Constance was coming towards me through the smoke, the rubber tips of her elbow crutches clumping against the floor, her anxious face smeared with smoke-grime, tear-streaks creating white rivers down her cheeks.

‘Go back!’ I told her roughly. ‘I can manage on my own.’

She came on and was in my arms before I could raise another protest.

‘I’m… I’m so sorry,’ I heard her say.

‘You don’t have to be, Constance,’ I said close to her ear. ‘None of this is your fault. You couldn’t know the full story.’

‘I should have done something about it. I’ve had suspicions for a long time. I shouldn’t have cooperated in the way Hildegarde did. When I talked to Leonard about it, he said that nobody could do as well for them as he. Outside this home they would all be treated as freaks. He told me that only he knew how to keep them alive. His researches had taught him how. He knew the treatment, the best drugs to use - Leonard
believed
he was the only physician who could help them properly and I wanted to believe him. I
made
myself believe him.’

‘Maybe he was right in a sense. How many like them are out on the streets, how many do we see outside? I find it hard to believe they all die at birth, so where are those who survive? In places similar to this? In the test laboratories somewhere? Or are they quietly terminated when nothing more can be done for them? I despised Wisbeech, but in the beginning, and in a weird way, he was trying to do something for them as well as his own brother. I guess the ideal just got corrupted along the way.’
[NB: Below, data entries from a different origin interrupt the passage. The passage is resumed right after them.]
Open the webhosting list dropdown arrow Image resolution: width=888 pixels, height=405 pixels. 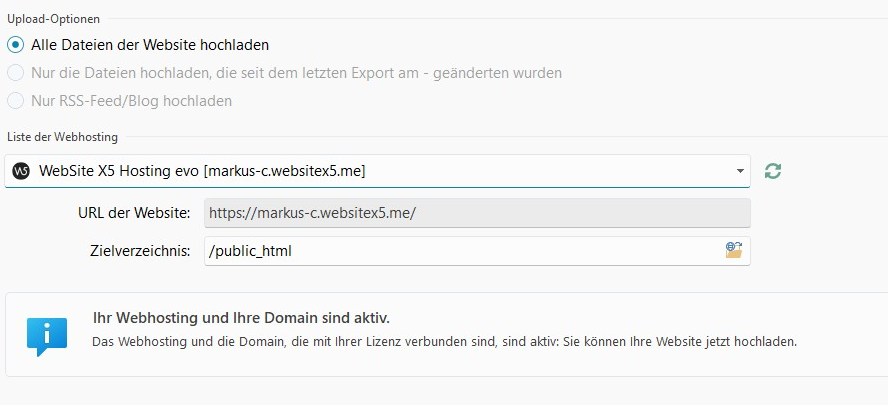740,171
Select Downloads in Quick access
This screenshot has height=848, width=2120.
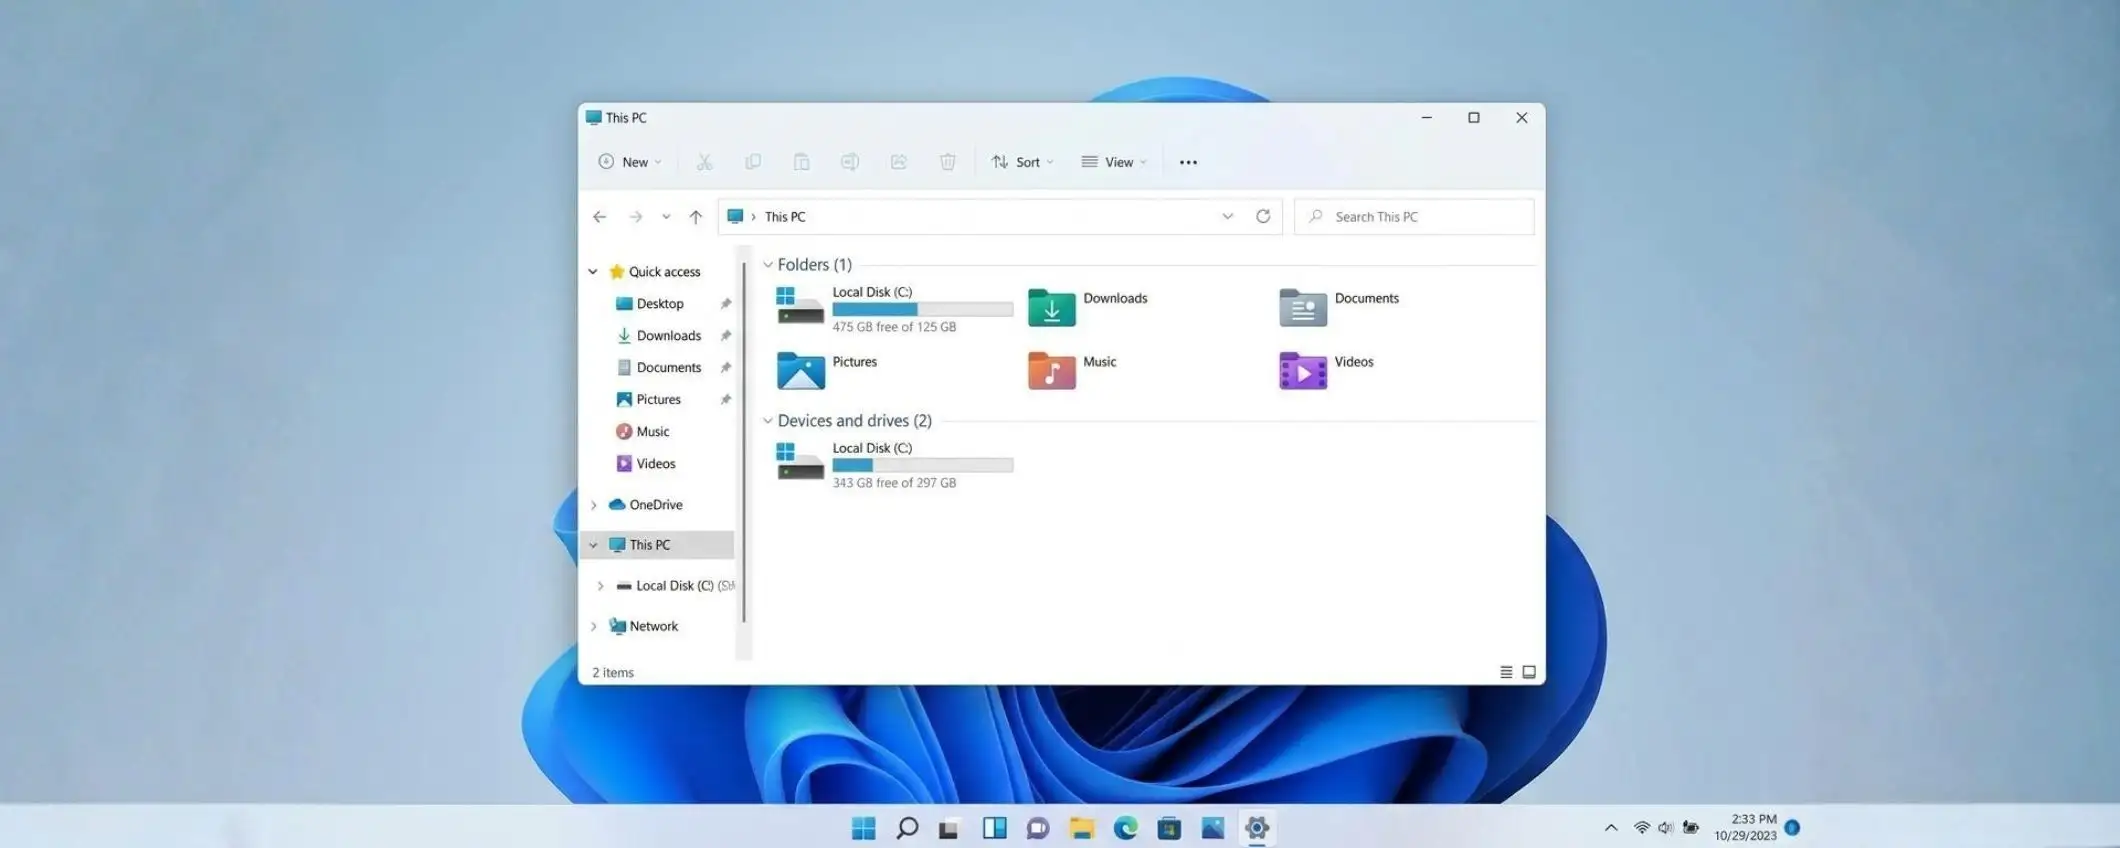pyautogui.click(x=668, y=336)
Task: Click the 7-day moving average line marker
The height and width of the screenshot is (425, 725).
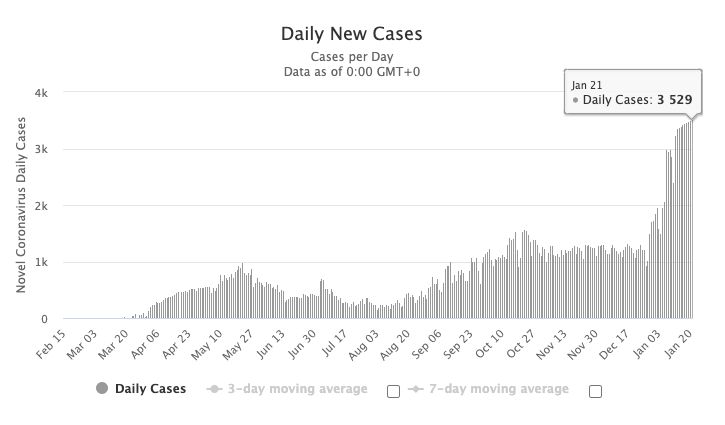Action: (x=413, y=389)
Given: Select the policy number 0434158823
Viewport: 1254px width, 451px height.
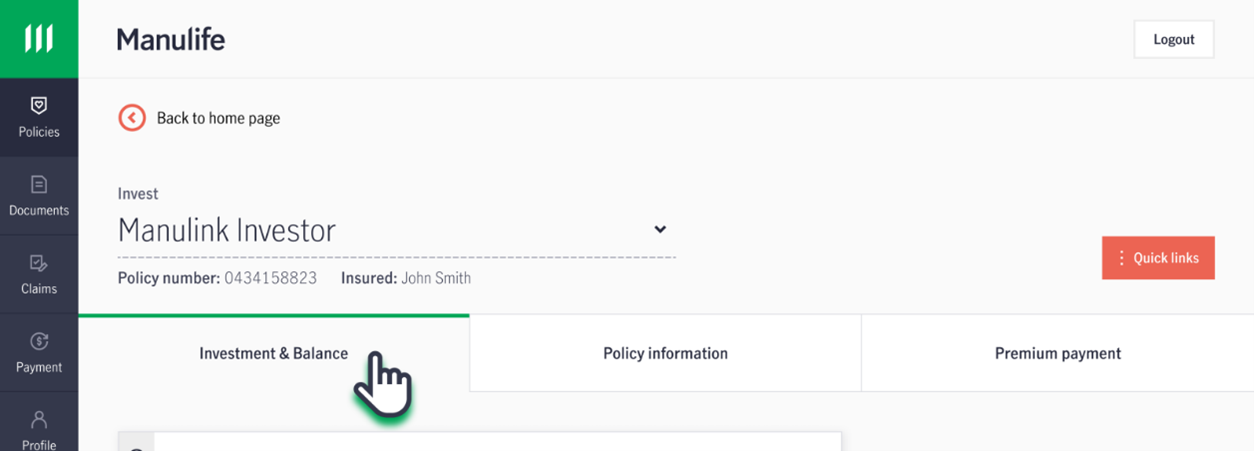Looking at the screenshot, I should (x=270, y=278).
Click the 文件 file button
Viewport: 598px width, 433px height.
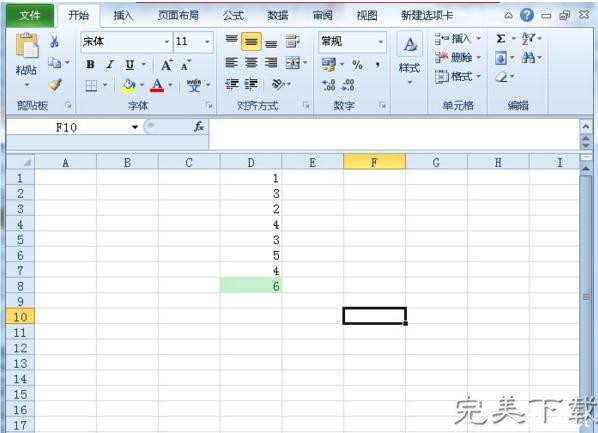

I could feel the heat coming through the soles of my shoes as we stood there and smoke was seeping from the cracks between floorboards.

‘Jesus!’ I exclaimed. ‘We don’t have much time, Constance. Let’s find Michael and get out of here!’

I started to move away, but she clung to me.

‘Nick. Downstairs… what was…’

She was finding it hard to say the words, so I made it easier for her.

‘You were tranked. You didn’t know what was going on. Your caring guardian had spiked something you drank with Rohypnol and God knows what else. He’s… he
was
… a skilful doctor and he knew the correct dosages to give you. Hell, he knew all about drugs and their effects.’

I squeezed my eye shut but the thoughts only became sharper, the pictures more focused. Oh Lord, what had Constance been forced to do when she was under…?

‘I love you, Nick.’

I hugged her close. She had said something I’d waited all my life to hear, just someone saying they loved me; but only in the wildest of my dreams did I imagine it would come from someone as wonderful as Constance. You might think I was compromising, taking the love of a crippled girl because I couldn’t do better. You might think that, but you’d be wrong. Constance was no compromise, despite her disability: she was a prize, a wonderful, unexpected prize.

I was shaking my head in wonder as I began to say, ‘You’ve no idea -‘

A soft hand on my lips stopped me. ‘I do,’ she said simply. ‘I felt it the very moment you arrived in my life. I know how you feel, Nick, because it’s the same for me. I hope I haven’t let you down…’

Something crashed on the level beneath us. Something in the laboratory. The floor seemed to tremble for a second or two.

‘Let’s hurry,’ Constance said and sprang away from me, turning around with the aid of her crutches and making for the entrance to the dormitory.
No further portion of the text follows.